Flat out amazing is lasted that long!



dirtdrop said:


> Proper DBM


There we go. Rad bike.


----------



## shamobius (Jul 26, 2014)

*I spent a summer tree-planting when I was 18 (1988) so I could afford to buy this:*









Stupidly sold it long ago. Doug said it was the first Manitou ordered from Canada.

Trying to track it down now, or at least find out when it shattered...


----------



## girlonbike (Apr 24, 2008)

shamobius said:


> View attachment 980947
> 
> 
> Stupidly sold it long ago. Doug said it was the first Manitou ordered from Canada.
> ...


Yeah, too bad you sold it! Now go punch yourself.  It looks wonderful btw. Stem, forks....geeeez!

you have more pictures?


----------



## dirtdrop (Dec 29, 2003)

girlonbike said:


> you have more pictures?


Ditto!


----------



## DIRTJUNKIE (Oct 18, 2000)

Great thread bump, I love these old Manitou's. Anybody have the one that had the fork suspension in the rear? Post a photo up if you do. One of the more intriguing rear suspension designs of all time. Back in the day my local bike shop had one in the front window. I left more drool on that window they eventually moved it inside. I guess cleaning the window got to be quite the hassle.

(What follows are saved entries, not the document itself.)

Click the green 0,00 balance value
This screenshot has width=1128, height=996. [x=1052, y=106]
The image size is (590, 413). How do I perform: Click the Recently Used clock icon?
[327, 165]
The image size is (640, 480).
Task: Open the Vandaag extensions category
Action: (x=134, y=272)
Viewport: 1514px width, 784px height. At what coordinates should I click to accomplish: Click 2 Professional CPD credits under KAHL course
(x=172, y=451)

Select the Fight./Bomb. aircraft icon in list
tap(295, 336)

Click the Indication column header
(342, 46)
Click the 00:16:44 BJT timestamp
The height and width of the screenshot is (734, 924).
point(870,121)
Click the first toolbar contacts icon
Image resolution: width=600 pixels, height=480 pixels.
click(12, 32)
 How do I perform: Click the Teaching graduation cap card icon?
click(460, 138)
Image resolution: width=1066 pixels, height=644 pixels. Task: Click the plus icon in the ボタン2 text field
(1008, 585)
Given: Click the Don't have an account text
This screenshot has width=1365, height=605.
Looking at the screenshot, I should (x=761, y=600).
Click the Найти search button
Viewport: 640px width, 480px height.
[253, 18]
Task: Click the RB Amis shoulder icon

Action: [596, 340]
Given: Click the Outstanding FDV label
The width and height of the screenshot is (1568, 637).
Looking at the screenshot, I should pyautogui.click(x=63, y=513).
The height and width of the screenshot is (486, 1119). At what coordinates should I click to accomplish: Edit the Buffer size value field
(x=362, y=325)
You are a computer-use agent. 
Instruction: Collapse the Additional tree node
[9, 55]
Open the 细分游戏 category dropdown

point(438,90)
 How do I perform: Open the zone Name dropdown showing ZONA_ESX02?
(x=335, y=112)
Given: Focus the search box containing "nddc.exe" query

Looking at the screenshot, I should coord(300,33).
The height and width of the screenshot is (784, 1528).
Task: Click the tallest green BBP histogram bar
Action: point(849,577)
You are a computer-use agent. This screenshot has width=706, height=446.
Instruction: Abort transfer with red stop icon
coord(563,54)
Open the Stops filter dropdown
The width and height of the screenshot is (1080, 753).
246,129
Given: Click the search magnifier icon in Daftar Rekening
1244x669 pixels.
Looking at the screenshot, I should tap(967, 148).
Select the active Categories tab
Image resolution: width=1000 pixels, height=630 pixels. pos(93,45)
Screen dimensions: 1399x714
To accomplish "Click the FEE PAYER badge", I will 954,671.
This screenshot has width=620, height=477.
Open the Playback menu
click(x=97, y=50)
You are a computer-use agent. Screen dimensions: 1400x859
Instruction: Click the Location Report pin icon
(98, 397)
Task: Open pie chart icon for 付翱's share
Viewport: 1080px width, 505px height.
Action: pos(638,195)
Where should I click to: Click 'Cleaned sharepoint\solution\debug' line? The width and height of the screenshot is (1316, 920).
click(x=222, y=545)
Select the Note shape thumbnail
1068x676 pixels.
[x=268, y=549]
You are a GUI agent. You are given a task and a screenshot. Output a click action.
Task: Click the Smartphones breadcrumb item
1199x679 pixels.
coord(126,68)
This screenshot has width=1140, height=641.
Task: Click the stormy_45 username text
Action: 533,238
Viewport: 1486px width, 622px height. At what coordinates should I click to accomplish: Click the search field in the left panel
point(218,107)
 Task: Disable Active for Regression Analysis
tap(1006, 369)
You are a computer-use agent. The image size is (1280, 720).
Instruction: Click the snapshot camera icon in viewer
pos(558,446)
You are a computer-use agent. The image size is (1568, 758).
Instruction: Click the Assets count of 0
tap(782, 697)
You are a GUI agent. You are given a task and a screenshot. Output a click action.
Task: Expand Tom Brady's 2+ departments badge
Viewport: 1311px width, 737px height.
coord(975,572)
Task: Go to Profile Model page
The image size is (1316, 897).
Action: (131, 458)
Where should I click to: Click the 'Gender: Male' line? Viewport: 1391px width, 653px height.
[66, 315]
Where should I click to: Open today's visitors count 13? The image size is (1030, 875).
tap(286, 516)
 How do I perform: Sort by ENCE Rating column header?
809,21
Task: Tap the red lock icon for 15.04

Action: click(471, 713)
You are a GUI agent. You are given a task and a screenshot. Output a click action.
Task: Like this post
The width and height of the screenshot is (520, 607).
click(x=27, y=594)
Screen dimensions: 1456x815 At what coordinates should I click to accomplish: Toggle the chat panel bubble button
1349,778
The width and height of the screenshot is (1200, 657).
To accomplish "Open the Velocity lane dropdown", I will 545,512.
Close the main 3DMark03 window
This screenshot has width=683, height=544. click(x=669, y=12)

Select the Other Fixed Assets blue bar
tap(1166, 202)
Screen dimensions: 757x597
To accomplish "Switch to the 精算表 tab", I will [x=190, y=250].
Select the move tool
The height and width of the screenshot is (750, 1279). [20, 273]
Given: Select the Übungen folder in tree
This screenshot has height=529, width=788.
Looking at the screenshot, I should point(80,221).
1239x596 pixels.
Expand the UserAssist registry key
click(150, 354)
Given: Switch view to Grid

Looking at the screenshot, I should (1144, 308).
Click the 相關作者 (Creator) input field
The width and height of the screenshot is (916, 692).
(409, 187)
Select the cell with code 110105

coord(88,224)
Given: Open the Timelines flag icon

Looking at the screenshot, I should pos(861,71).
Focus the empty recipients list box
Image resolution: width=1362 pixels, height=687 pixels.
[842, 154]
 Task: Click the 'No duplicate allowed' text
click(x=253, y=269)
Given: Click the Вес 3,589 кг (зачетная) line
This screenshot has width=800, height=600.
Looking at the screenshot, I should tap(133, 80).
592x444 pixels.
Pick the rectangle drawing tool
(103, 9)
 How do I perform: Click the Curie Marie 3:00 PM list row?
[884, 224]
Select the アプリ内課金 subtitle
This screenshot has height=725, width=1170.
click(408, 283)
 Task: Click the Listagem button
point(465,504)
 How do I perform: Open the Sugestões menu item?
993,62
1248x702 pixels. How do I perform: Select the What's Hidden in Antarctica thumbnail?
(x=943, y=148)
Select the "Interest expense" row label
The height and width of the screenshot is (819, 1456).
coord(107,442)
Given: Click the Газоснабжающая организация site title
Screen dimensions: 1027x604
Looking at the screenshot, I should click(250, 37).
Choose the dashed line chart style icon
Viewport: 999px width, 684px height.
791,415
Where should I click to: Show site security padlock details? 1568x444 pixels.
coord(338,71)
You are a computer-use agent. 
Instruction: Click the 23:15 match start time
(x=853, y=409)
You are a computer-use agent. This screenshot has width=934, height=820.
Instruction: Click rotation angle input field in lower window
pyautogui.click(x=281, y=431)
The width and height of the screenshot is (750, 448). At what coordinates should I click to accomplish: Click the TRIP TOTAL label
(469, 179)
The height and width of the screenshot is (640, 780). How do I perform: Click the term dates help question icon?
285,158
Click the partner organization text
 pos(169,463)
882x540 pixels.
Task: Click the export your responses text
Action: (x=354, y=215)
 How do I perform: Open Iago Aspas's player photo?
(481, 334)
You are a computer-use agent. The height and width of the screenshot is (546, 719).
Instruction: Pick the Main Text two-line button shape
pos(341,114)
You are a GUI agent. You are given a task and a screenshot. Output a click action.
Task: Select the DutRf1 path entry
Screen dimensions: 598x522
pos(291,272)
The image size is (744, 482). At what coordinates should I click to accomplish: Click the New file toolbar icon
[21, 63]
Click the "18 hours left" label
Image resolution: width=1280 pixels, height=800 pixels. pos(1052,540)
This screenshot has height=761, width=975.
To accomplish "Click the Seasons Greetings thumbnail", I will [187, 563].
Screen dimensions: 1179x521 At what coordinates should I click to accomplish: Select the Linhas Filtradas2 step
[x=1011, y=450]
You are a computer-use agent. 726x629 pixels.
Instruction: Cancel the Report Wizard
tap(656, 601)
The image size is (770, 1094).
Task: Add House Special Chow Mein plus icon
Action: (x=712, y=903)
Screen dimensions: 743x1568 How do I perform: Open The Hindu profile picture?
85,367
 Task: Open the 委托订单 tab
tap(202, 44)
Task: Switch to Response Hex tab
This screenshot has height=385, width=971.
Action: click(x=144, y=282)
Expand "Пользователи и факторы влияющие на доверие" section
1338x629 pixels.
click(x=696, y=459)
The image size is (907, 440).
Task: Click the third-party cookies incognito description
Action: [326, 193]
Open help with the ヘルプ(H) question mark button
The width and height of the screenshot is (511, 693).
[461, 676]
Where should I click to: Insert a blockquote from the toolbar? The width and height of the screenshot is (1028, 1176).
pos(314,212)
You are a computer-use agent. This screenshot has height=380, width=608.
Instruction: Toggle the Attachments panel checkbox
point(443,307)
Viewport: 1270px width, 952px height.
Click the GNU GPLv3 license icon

Chrissy sorry to hear of your loss.


----------



## shamobius (Jul 26, 2014)

*these pics make me misty...*

Decades of regret have accumulated...

I had given Doug Bradbury a spec'ed drawing of what I wanted, and we had agreed on the dimensions. When I received the frame I was pretty choked to discover that he had built it with his traditional tall head tube, I believe it was 7.5" (I had asked for a 5" head tube). I remember when I was ordering the frame having a phone conversation about that head tube, and Doug trying to convince me of the benefits of going taller, which was probably true for the riding he was doing in Colorado. 
But at the time all my buddies were riding small frames, we were into trials-type riding; crazy rock wall descents, hopping up unrideable lines, not cross country stuff. Keeping your seat lowered and your bars close to the front wheel were where it was at. So to me, the frame seemed huge, and I was irked that he changed my design. I ended up selling it two years later to a friend who was 6'2" or so.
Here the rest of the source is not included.